To get some intuition for this - Lyapunov exponents are linked with the Haussdorf or fractal dimension of the trajectory. Even though the Hausdorff dimension is defined on a metric space, we have an intuition that a fractal dimension is actually more of a property of differential structure rather than of a specific notion of length/surface/volume. The metric is just a handle to get to the fractal dimension, but it's nature is non-metric. We can understand acquiring Lyapunov exponents in a similar way - the metric is just a handle and we choose one arbitrarily.

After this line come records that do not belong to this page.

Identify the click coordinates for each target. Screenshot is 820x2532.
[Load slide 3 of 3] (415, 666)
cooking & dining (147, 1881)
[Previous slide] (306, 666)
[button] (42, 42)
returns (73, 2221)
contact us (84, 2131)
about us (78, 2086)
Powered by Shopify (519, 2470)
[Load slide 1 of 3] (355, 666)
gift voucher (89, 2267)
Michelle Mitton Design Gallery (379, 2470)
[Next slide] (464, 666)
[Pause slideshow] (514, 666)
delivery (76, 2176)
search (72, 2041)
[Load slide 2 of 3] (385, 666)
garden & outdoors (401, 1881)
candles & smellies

A second way to get an intuition is through the explicit definition of the exponents $\lambda$ via the linear variation $\delta x(t)$ evolved in time:
$$\lambda = \lim_{t\to \infty} \frac{\log |\delta x(t)|}{t}$$
Let us assume that $\delta x(t) = e^{\mu t}\delta x(0)$. Then out of the linearity of the norm we have $|\delta x(t)| = e^{\mu t} |\delta x(0)|$ and the limit yields
$$\lambda = \lim_{t \to \infty} (\frac{\mu t}{t} + \frac{\log |\delta x(0)|}{t})$$
The second term dies off and we have $\lambda=\mu$ for any positive definite linear $|\cdot|$. I.e. you get the same number with a different norm and thus the Lyapunov exponent gives you something which is connected to a "relative growth rate" independent of the metric. There are some loopholes to this argument and these are covered by the article cited above.